# Rock safe to use?



## gsdgrace (Sep 8, 2015)

Hello everyone, I used to frequent this forum alot about 10 years ago but the military, divorces and several homes later I've finally settled back down and starting a new tank. Now down to my question, behind my house we have a creek that has a ton of these rocks (pics attached) but I'm not 100% sure if they are safe to use. I've been trying to do my research and I've read the article on here about rock and what's safe. But I'm torn with these and wanted to get others opinion. They look like they may contain some type of iron (the rust coloring) but once again I'm not sure.Not all of them have that rust coloring only some. First pic is of the rock broken open.


----------



## itsme_Amanda (Sep 4, 2015)

I'm new around here and honestly don't know the answer to your question, but I would like to follow to see the answers you get....as I too am interested in putting similar rocks into my own tank.


----------



## tanker3 (May 18, 2015)

No "rock expert", but I do not like that orange color. Looks like Iron deposits, but could be wrong.


----------



## gsdgrace (Sep 8, 2015)

That's what I was worried about. I have enough cleaned up and I'm going to fill a 40 gallon I have up with a bunch in there and I'm going to do water tests to see if causes the Iron levels to raise. I'm in no rush to set my tank up so I'll give them at least a week or two to see if the levels raise.

Not all of the rocks have the "rust" coloration inside. Out of 5 I cracked open 2 had it but this one was way more inside than the other.


----------



## tanker3 (May 18, 2015)

Yes. Better safe then sorry


----------



## Samadhikash (Jun 16, 2015)

gsdgrace said:


> That's what I was worried about. I have enough cleaned up and I'm going to fill a 40 gallon I have up with a bunch in there and I'm going to do water tests to see if causes the Iron levels to raise. I'm in no rush to set my tank up so I'll give them at least a week or two to see if the levels raise.
> 
> Not all of the rocks have the "rust" coloration inside. Out of 5 I cracked open 2 had it but this one was way more inside than the other.


Very interested in seeing the results of your test. I'd be reluctant to use any rock that can smudge your fingers orange (or any other color for that matter). I think I'd be surprised if the unbroken rocks resulted in appreciable changes in iron levels. Maybe throw some broken rocks in a bucket of water just for the sake of comparison. Hope you share what you discover.


----------



## gsdgrace (Sep 8, 2015)

I feel the same way, I'm thinking it probably won't affect water chemistry.

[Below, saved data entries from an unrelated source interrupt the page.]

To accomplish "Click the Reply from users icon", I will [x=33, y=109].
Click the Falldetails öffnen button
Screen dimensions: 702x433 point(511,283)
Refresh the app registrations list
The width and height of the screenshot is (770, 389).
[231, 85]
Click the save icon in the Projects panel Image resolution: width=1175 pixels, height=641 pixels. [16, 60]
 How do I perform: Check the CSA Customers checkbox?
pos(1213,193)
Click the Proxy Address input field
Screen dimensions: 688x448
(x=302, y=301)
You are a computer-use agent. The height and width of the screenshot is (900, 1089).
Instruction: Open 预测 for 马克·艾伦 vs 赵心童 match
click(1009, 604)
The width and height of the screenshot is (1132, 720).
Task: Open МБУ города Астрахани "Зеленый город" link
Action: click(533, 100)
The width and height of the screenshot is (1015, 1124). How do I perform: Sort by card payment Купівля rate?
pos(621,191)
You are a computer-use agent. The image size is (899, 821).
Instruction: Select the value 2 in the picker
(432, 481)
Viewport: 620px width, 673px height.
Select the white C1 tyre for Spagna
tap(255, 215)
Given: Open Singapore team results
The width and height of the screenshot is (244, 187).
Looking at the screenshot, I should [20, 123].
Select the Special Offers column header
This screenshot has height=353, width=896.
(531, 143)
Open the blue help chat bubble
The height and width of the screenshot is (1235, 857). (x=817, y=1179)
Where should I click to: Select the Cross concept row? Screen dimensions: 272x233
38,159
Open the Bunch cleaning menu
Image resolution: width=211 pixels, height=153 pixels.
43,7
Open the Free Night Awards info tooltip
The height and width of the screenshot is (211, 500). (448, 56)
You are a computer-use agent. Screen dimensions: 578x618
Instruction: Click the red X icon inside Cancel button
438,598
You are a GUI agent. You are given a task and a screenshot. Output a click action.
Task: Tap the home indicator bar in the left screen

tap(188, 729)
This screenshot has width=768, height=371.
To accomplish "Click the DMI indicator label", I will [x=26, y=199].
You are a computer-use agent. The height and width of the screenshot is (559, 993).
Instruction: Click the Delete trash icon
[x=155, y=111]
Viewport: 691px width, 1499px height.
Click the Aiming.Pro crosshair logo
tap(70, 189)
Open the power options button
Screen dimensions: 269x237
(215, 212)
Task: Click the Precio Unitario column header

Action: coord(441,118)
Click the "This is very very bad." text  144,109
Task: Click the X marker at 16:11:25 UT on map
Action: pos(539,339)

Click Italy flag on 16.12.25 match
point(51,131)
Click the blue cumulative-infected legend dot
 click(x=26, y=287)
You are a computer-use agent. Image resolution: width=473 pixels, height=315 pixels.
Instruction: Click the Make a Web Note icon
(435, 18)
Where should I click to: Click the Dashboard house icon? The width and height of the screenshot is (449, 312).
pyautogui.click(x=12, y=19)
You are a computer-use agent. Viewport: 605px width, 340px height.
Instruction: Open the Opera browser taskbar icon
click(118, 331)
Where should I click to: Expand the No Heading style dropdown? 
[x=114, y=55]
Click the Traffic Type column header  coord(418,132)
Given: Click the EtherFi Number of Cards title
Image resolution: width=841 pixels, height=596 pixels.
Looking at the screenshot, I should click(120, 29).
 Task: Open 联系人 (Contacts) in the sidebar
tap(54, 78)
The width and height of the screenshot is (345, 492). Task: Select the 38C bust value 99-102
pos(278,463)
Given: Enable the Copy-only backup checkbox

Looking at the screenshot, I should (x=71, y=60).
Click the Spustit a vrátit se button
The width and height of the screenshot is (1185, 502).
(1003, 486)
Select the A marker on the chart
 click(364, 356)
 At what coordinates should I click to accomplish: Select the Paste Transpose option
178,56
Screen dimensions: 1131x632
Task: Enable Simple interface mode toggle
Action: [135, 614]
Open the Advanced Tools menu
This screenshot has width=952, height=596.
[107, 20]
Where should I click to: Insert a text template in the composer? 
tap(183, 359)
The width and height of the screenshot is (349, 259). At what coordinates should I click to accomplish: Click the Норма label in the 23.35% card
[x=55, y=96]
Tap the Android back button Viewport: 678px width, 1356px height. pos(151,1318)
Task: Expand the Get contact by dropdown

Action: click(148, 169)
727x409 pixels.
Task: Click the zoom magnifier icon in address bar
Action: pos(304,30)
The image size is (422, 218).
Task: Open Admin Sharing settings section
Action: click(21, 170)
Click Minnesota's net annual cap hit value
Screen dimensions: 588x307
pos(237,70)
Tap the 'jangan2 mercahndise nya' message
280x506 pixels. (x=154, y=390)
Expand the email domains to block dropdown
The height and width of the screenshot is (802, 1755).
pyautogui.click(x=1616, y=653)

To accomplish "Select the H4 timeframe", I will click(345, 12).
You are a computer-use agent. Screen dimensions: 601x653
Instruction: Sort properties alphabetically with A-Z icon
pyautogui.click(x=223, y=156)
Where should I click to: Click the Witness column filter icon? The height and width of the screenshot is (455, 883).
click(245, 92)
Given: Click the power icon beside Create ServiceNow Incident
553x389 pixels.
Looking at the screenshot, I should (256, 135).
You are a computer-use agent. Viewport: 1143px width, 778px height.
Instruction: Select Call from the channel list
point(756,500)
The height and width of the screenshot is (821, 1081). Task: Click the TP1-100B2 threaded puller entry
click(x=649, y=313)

The rocks definitely don't leech any color onto your hands. I will try the additional test with a few broken rocks to see if my results vary


----------



## gsdgrace (Sep 8, 2015)

Well I've started my testing today. I tested my water from my spigot as a baseline. Based on the seachem test kit my water has no readable levels of iron(high and low range test). I filled my test aquarium about 2/3 full of water and half way with the "rustiest" rock I had. I have my baselines so I will test them every 4 days or so for two weeks to see if I have any changes. I will post updates on the progress.


----------



## Samadhikash (Jun 16, 2015)

Cool. Lookin' forward to the report. opcorn:


----------



## gsdgrace (Sep 8, 2015)

So a week and 2 days into my little experiment so far I still have no readable levels of iron according to my test kit. Gonna do one more test on Friday and if it's still good I'm gonna load in the rock :thumb:


----------



## gsdgrace (Sep 8, 2015)

Just a little update, work has had me swamped and *** just now started cycling my tank. All my testing on my "rusty" rocks turned out negative for iron. I let them soak for 3 weeks and never got a readable amount of iron on any of my seachem tests. Rock is currently loaded and cycling is underway!


----------